Mori-Ghenos no contestó de inmediato, pues estaba degustando un petamboca y lo disfrutaba con los ojos cerrados.
—¡Mmm! Naranja veraniega. ¡Muy refrescante! Tendré que felicitar a Di Donatucci. ¿Qué decías, Perline?
—Hablábamos de los equipajes…
—¡Ah, sí! Pues no, os esperarán en vuestras habitaciones cuando lleguéis a Elatha. Para el trayecto de esta noche, coged lo que os quepa en el bolsillo, en el cinturón o en una mochila. Además de vuestro rombo y vuestro atributo, si tenéis uno; no creo que necesitéis nada más. Todos habéis recibido un rombo, ¿verdad?
—¿Esa cosa del cordel? —preguntó Perline—. Yo no he entendido para qué sirve.
—No te preocupes, ya lo averiguarás. Creo que hay un especialista en su manejo entre nosotros —afirmó el maestro mientras cogía otro petamboca.
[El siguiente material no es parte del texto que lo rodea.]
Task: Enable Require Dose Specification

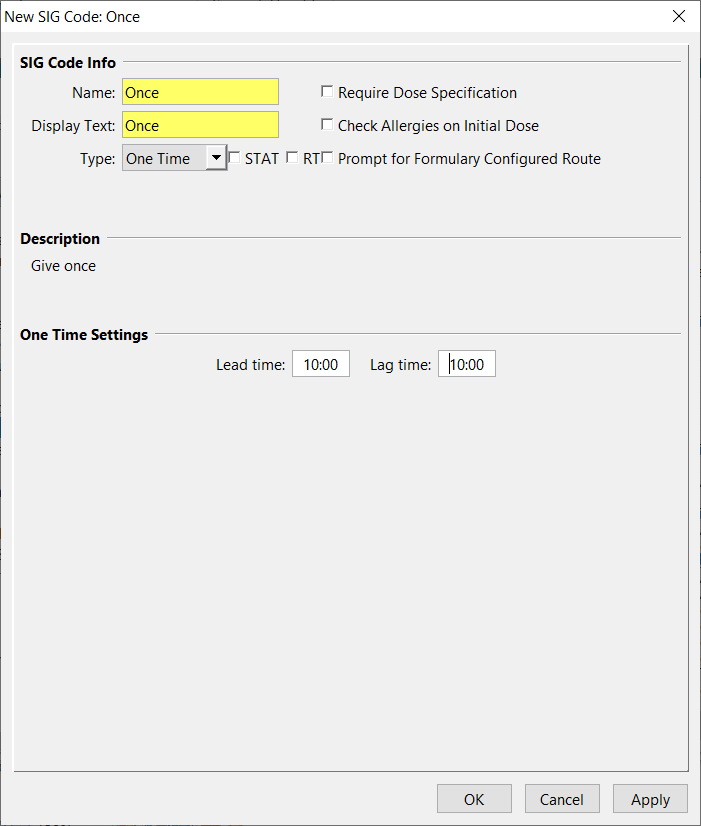Action: pyautogui.click(x=327, y=92)
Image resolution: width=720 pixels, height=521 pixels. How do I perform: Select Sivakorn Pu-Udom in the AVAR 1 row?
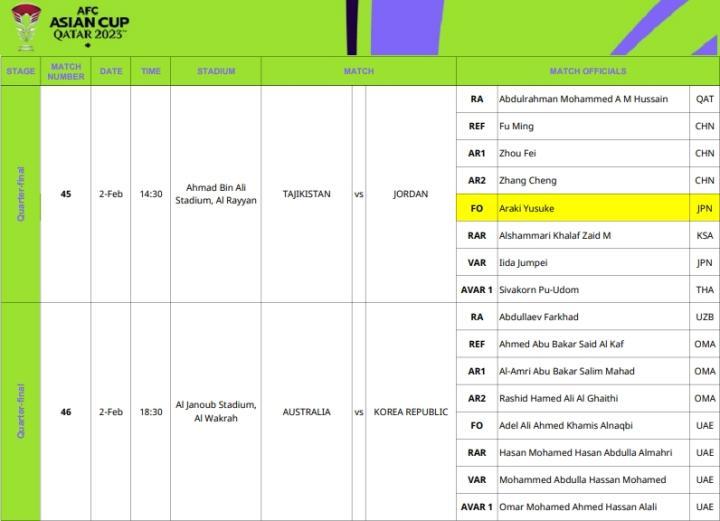click(x=539, y=290)
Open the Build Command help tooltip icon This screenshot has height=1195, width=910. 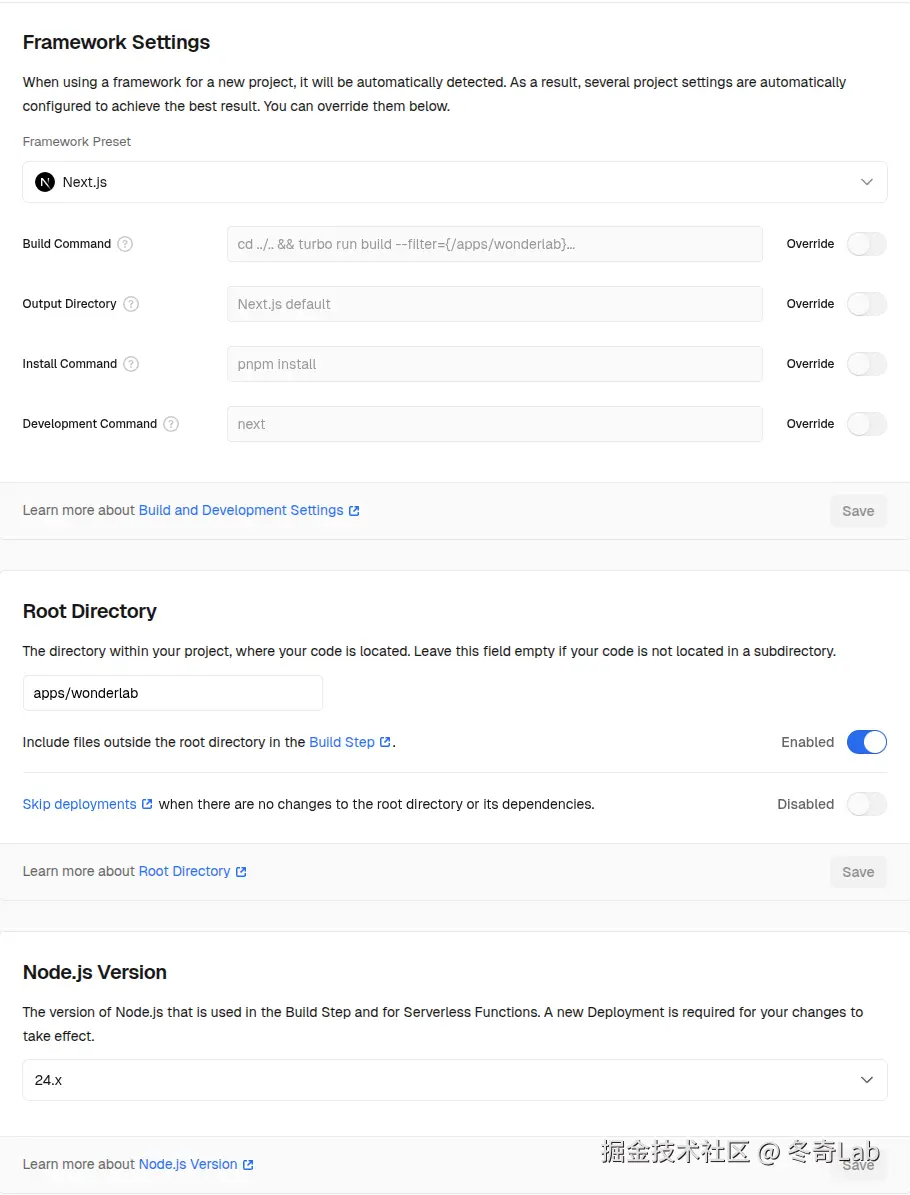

Piphan se sintió aludido, aunque no leyó ningún reproche en la chispeante mirada del maestro. Le sorprendía bastante que un mago tan importante fuese tan bonachón. Cualquier cosa parecía divertirlo y, sin embargo, su simple presencia transmitía una sensación de seguridad y poder extremos.
Mori-Ghenos se levantó tranquilamente y pescó un último petamboca.
—¡Excelente! Ahora mismo voy a felicitar a Di Donatucci, pues este siroco del desierto era una auténtica delicia. Lástima no habérmelo comido antes de la naranja veraniega. Tengo que hacérselo probar a Alban… Entonces quedamos así: a las cincó de la tarde en la tienda del señor Trumeau, y no olvidéis vuestro rombo.
Se alejó en dirección al laboratorio del maestro confitero, revoloteándole la toga esmeralda que, a cada paso, soltaba un reguero titilante de minúsculas estrellas.
Los jóvenes Filus se quedaron inmóviles un rato, cada cual tratando de programar mentalmente el resto del día. Aquella marcha precipitada les dejaba unas pocas horas para terminar las compras, hacer maletas y despedirse de sus allegados. Las chicas abandonaron los Mostradores enseguida, mientras que Kaylé y Piphan salieron pitando a ver cómo iba la confección de sus equipos de invisibilidad.
Y
—¡Está todo listo! Os esperaba para las pruebas —anunció Eb’enzera.
Piphan entró en el vestidor dispuesto a ello y empezó por los pantalones. Tal como él deseaba, la tela imitó al instante el algodón azul de unos vaqueros. Por otra parte, había encargado una sudadera blanca, ancha y ligera, porque era así como le gustaban las prendas de ropa. Salió muy impaciente por mostrar su nuevo aspecto a Kaylé, que se moría de ganas de probarse su propia indumentaria.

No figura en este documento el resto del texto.